Я подумала, что к первой жизни, очевидно, относится фото, на котором высокий, широкоплечий господин, легко опершись на перила, стоит над рекой; и другие фото – красивая дама, любившая сниматься в таких разнообразных костюмах; и то, о чем Павел Петрович редко рассказывал, – Петербургский университет, работа над научными переводами, столкновение с каким-то профессором Ционом и участие в политической демонстрации, когда его лишили права преподавания и выслали в маленький городок. Вторая жизнь – это был Лопахин, когда, стуча палками, он бродил по дому в измятых штанах, засунутых в огромные боты, когда, согнувшись, он писал свой «труд» – в пустоте, в одиночестве, как на дне глубокой реки.
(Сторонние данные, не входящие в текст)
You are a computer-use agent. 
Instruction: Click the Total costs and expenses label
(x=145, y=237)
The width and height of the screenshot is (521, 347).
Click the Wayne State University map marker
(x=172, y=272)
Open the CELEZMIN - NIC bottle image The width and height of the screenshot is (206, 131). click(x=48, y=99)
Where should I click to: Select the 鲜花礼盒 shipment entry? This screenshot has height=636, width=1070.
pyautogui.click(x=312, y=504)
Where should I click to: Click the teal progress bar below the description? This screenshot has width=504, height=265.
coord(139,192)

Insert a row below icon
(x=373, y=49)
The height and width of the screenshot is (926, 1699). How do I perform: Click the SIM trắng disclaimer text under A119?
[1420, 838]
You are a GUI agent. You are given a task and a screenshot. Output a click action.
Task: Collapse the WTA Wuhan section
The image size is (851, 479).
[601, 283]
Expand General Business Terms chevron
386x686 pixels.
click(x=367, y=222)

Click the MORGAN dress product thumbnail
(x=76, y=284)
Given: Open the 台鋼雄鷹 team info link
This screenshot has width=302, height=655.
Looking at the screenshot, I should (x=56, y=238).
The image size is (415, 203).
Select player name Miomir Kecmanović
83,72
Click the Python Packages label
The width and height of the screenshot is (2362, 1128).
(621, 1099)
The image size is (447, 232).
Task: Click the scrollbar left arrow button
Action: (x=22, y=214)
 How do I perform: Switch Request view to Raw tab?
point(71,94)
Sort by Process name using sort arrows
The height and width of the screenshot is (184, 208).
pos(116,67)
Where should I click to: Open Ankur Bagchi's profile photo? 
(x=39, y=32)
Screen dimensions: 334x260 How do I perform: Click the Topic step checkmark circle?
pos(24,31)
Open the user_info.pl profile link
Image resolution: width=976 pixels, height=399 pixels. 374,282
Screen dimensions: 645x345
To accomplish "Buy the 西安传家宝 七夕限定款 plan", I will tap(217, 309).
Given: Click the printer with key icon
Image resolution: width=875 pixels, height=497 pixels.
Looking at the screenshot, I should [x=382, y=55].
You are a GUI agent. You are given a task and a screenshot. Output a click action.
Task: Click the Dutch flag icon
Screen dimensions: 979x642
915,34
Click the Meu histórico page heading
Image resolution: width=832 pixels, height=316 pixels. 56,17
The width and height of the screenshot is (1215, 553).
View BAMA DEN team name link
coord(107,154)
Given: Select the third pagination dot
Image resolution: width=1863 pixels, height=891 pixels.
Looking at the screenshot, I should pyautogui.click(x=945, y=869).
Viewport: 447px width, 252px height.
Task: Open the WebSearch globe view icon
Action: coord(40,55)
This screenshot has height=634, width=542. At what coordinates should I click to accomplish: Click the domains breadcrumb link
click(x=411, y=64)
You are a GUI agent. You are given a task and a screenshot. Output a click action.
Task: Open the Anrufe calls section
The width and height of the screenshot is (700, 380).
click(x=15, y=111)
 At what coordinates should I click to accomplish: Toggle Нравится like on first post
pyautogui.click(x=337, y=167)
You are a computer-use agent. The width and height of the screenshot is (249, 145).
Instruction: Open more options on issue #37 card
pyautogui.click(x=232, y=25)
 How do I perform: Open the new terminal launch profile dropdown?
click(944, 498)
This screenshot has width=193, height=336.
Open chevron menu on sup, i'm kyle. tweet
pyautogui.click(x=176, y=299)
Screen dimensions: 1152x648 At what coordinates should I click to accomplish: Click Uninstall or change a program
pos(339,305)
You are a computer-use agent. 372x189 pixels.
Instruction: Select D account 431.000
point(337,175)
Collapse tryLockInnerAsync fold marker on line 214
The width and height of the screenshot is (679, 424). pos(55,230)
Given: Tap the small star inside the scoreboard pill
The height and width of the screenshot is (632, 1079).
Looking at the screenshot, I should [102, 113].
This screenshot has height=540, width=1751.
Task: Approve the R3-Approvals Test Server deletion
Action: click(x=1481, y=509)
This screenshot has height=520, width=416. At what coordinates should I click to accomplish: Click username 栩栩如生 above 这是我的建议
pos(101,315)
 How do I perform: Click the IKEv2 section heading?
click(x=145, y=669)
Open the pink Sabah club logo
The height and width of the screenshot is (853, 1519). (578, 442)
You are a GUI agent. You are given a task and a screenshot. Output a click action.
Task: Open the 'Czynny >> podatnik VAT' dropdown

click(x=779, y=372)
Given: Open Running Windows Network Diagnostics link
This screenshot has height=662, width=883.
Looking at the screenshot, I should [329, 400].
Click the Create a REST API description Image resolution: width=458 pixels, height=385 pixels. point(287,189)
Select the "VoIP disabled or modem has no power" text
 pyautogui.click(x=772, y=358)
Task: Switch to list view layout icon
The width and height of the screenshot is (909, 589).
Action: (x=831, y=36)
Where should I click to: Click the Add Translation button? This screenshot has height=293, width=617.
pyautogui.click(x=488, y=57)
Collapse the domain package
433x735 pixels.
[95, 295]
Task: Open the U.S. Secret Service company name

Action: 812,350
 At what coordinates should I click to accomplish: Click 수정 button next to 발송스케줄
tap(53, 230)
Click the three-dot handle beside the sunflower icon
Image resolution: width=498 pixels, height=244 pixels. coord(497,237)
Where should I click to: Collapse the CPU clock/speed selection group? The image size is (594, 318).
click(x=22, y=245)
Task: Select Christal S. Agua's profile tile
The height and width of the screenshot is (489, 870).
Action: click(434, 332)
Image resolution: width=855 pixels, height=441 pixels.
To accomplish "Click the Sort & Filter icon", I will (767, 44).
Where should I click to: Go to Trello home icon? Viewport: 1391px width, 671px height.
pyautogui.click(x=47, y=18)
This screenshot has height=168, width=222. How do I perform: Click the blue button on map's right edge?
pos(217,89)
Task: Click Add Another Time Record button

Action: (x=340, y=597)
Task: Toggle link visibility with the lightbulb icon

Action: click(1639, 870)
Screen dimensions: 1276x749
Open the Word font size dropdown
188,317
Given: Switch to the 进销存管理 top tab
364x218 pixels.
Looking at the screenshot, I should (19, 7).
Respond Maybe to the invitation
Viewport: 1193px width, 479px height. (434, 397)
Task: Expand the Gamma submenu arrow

А третья.
Я спросила:
– Третья – это то, что происходит теперь?
– Да, – серьезно ответил Павел Петрович, – Это надежда, без которой очень трудно не только работать, но и жить.
Шум подкатившей пролетки послышался у подъезда, и чей-то женский негромкий, уверенный голос, от которого мое сердце пугливо забилось, сказал извозчику:
– Подай чемодан.
– Кажется, кто-то приехал? – тревожно спросил Павел Петрович.
– Глафира Сергеевна приехала.
Ничуть не торопясь, я взглянула в окно и пошла открывать двери – кроме нас с доктором, никого не было дома.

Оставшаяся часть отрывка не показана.